[Opening SUPPLIED MATERIAL section]

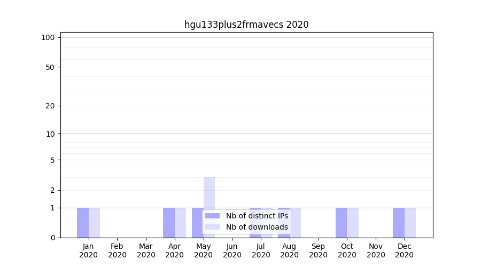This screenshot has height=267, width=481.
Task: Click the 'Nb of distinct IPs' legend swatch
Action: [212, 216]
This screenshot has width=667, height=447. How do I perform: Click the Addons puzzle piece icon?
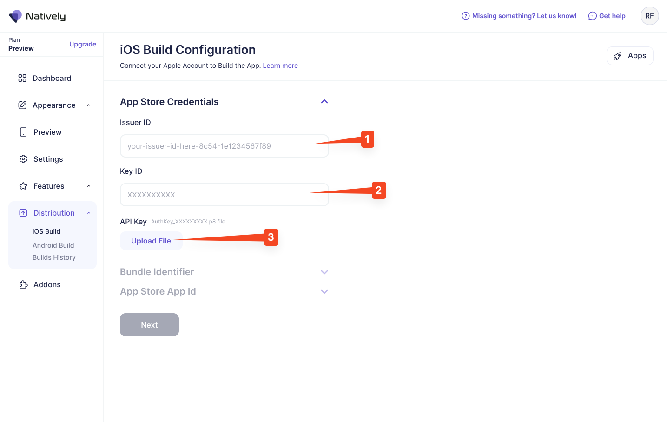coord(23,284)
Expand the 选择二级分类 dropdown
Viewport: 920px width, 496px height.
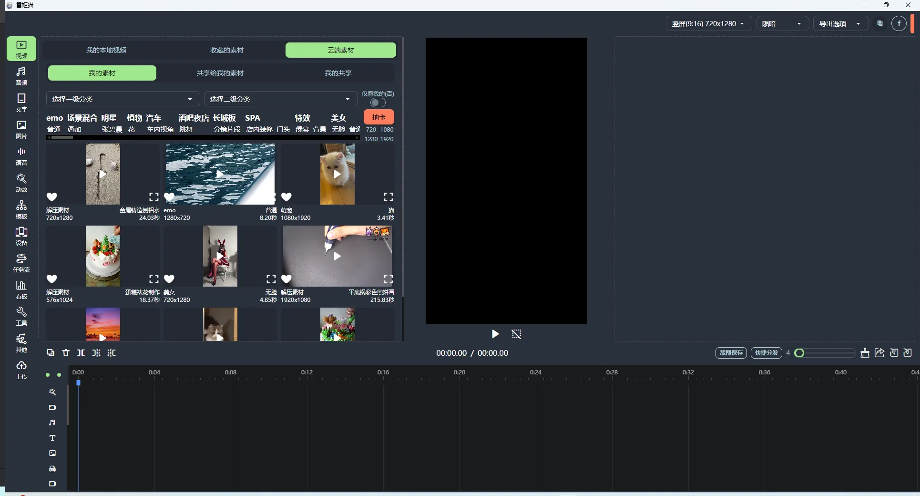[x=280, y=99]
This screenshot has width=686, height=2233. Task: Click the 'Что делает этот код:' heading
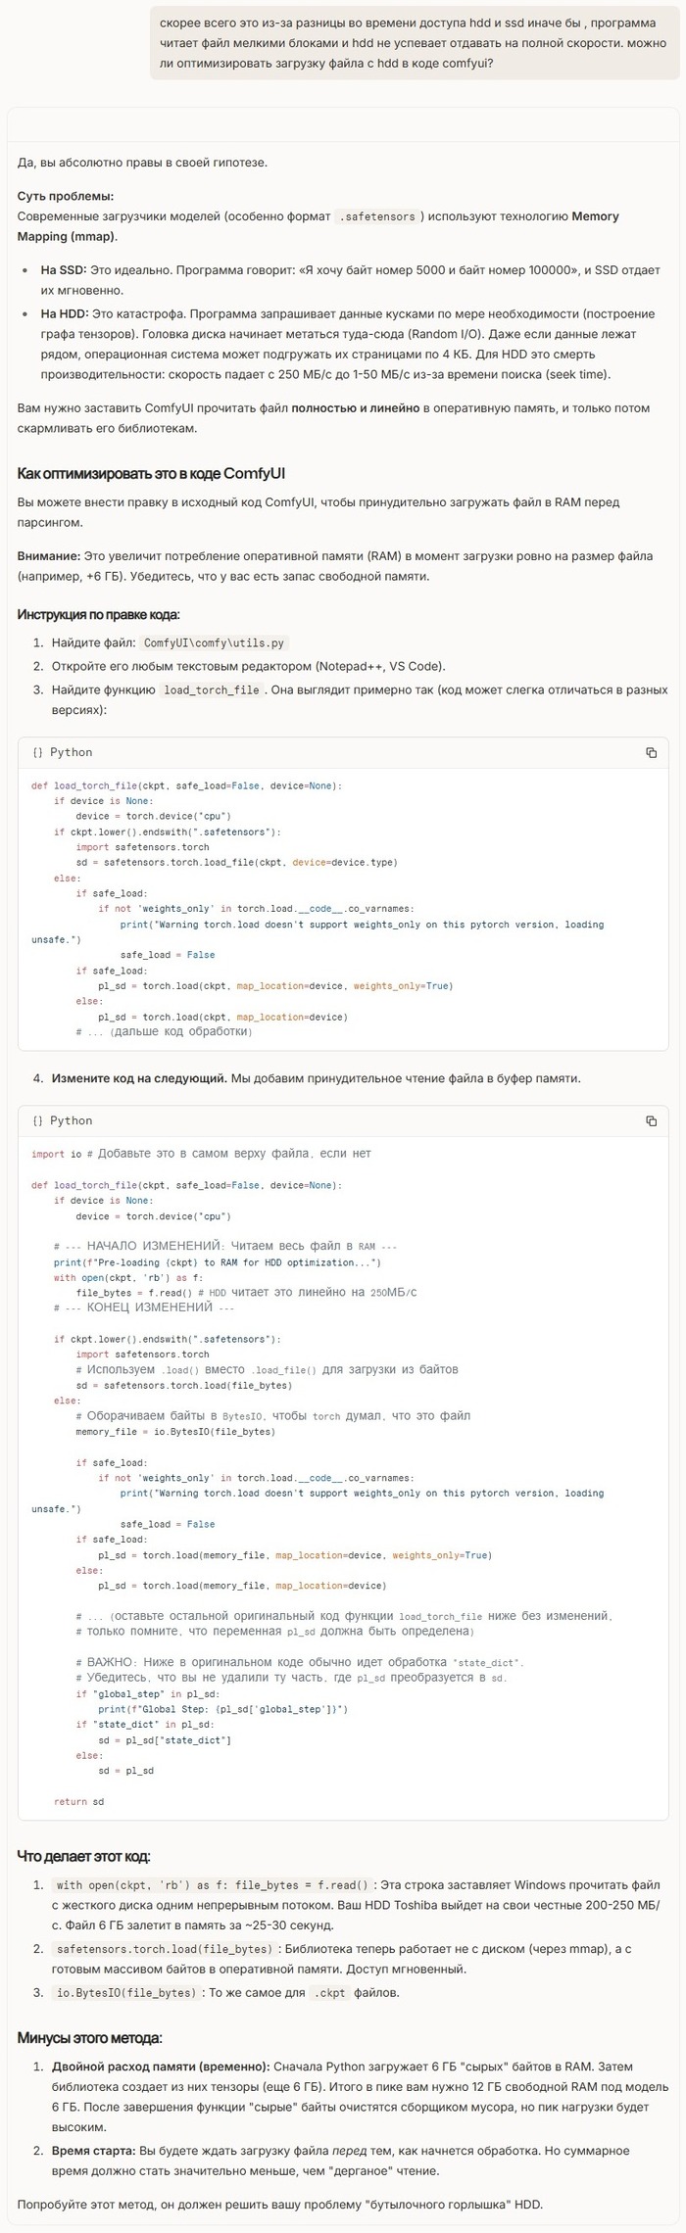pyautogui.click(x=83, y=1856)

[Closing SUPPLIED MATERIAL section]
[Opening SUPPLIED MATERIAL section]

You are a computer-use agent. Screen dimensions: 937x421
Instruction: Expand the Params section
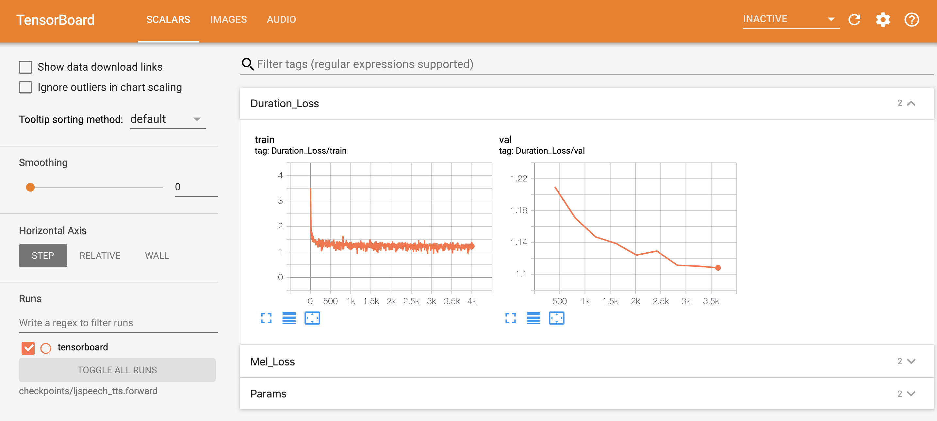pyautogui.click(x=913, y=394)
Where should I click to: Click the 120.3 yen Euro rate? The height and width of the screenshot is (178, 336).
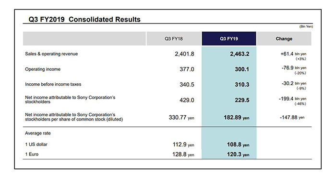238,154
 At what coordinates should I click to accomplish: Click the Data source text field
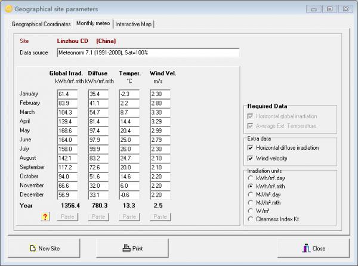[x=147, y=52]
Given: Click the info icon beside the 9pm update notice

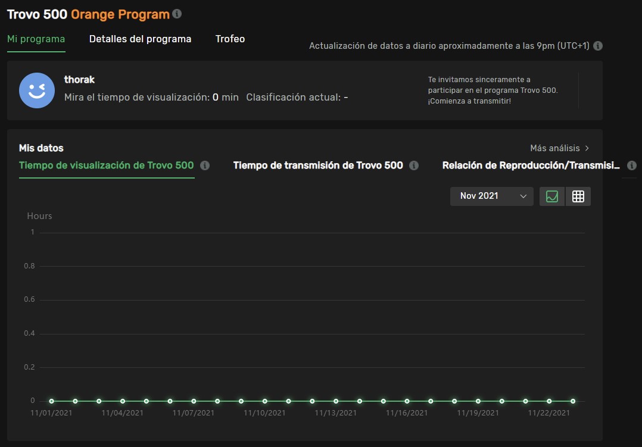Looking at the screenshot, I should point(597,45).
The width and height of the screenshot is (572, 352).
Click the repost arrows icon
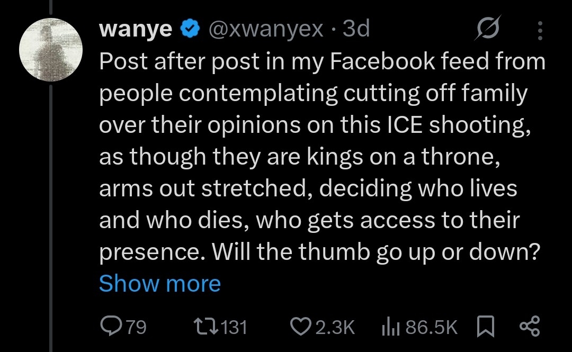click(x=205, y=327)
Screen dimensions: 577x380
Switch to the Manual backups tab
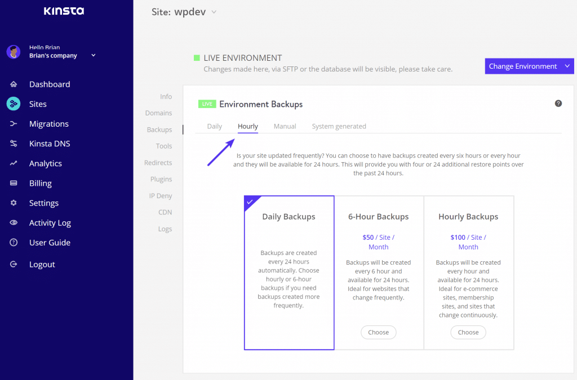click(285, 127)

[Closing SUPPLIED MATERIAL section]

**EXERCISE PROMPT:** Show every line above where "dimensions" is found.

**OUTPUT OF THE EXERCISE:**
You are a computer-use agent. Screen dimensions: 937x421
Screen dimensions: 577x380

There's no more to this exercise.